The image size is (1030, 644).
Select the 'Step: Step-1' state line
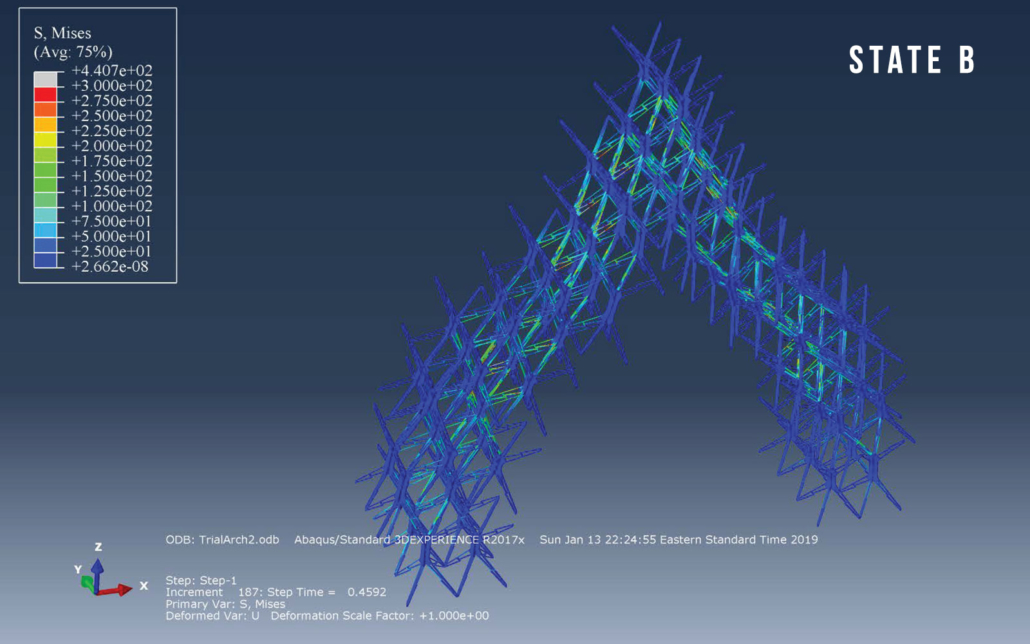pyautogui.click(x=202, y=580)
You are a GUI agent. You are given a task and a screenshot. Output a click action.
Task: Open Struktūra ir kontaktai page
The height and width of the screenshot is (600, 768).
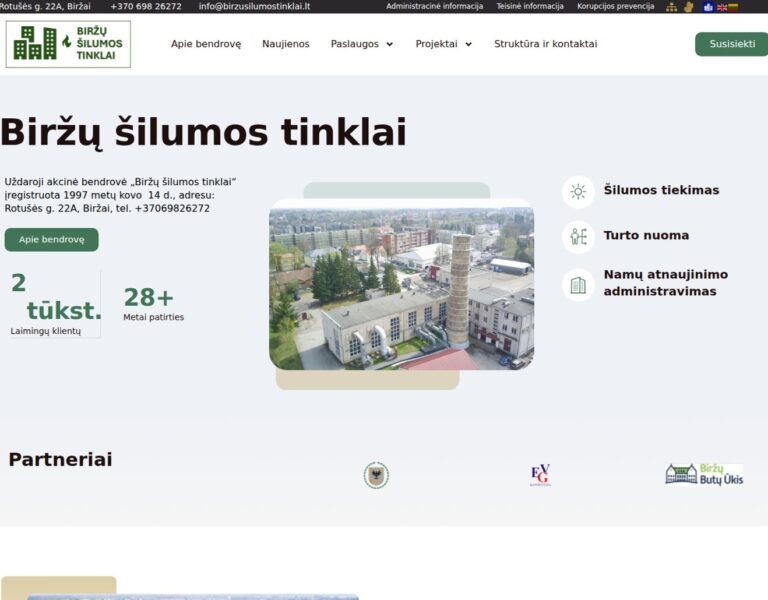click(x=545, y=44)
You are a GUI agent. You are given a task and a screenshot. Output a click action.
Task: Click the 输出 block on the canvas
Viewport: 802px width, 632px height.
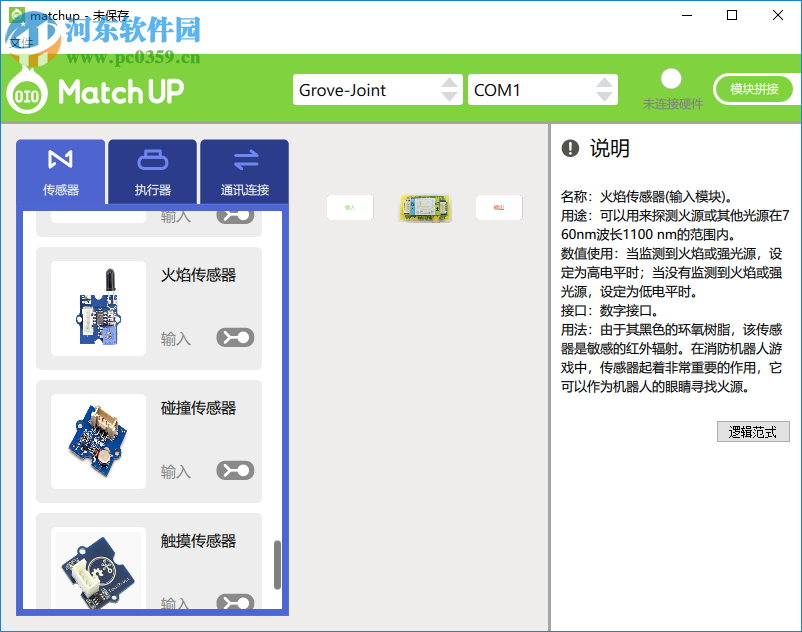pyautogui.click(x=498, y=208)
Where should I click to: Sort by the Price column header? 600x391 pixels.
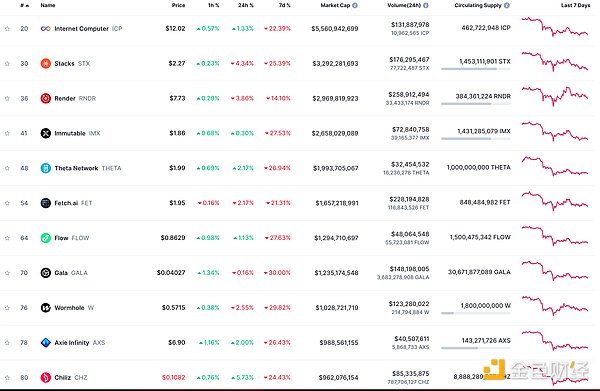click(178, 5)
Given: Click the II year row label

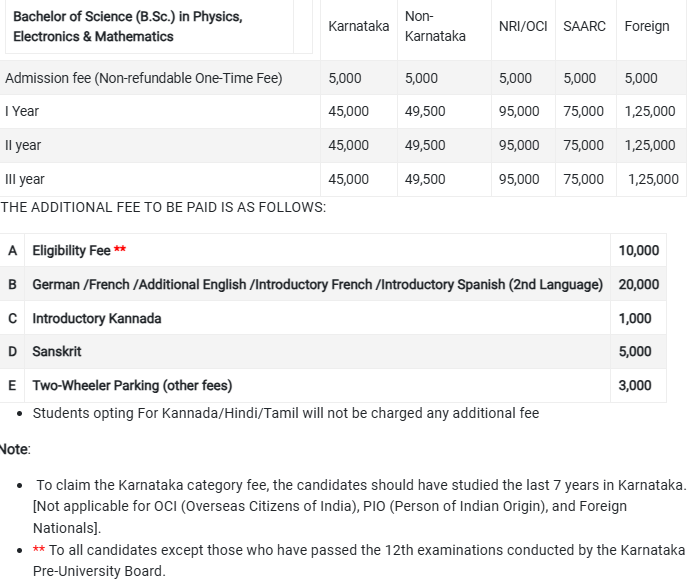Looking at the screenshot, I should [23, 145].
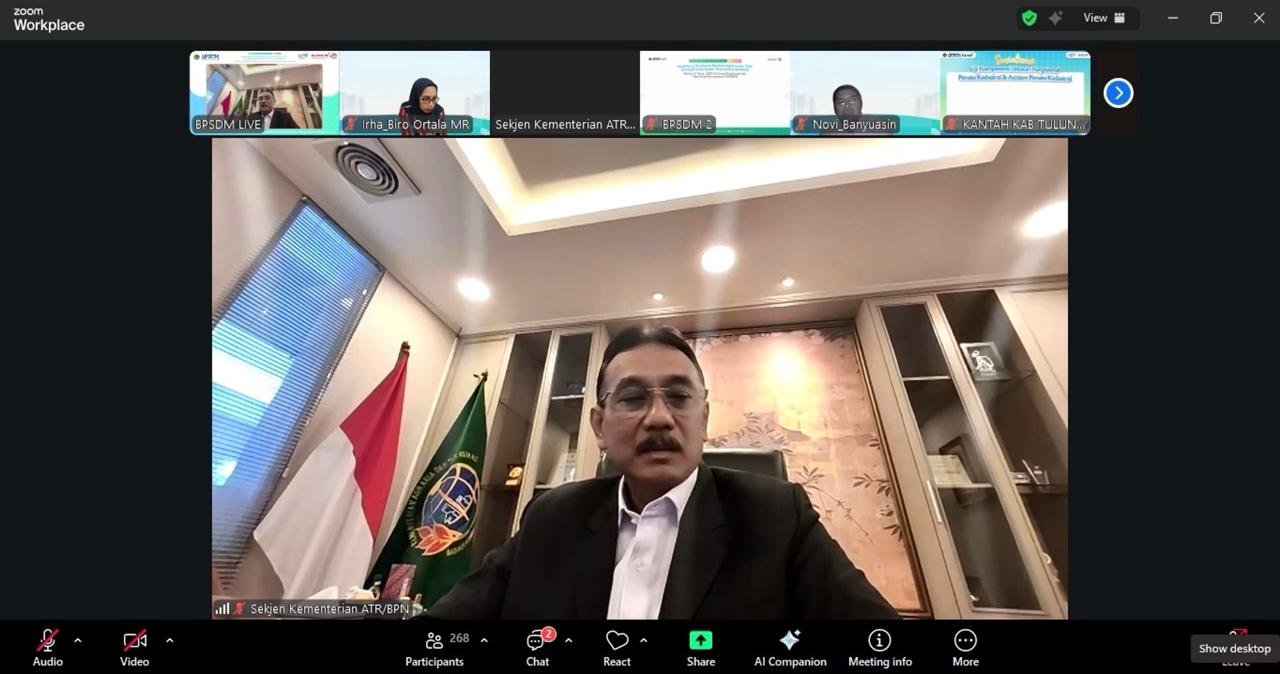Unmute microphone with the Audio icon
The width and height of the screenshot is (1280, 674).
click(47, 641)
⁂
Task brief:
Leave the pictures out and output all of the data verbatim.

Result:
The image size is (1030, 644).
Select the 'Step: Step-1' state line
pyautogui.click(x=202, y=580)
You are a GUI agent. You are given a task and a screenshot. Output a click action.
Task: Open Struktūra ir kontaktai page
The height and width of the screenshot is (600, 768).
click(x=545, y=44)
You are a GUI agent. You are given a task and a screenshot. Output a click action.
Task: Click the 输出 block on the canvas
Viewport: 802px width, 632px height.
pyautogui.click(x=498, y=208)
Where should I click to: Sort by the Price column header? 600x391 pixels.
click(178, 5)
Given: Click the II year row label

Looking at the screenshot, I should [23, 145].
Unmute microphone with the Audio icon
The width and height of the screenshot is (1280, 674).
click(47, 641)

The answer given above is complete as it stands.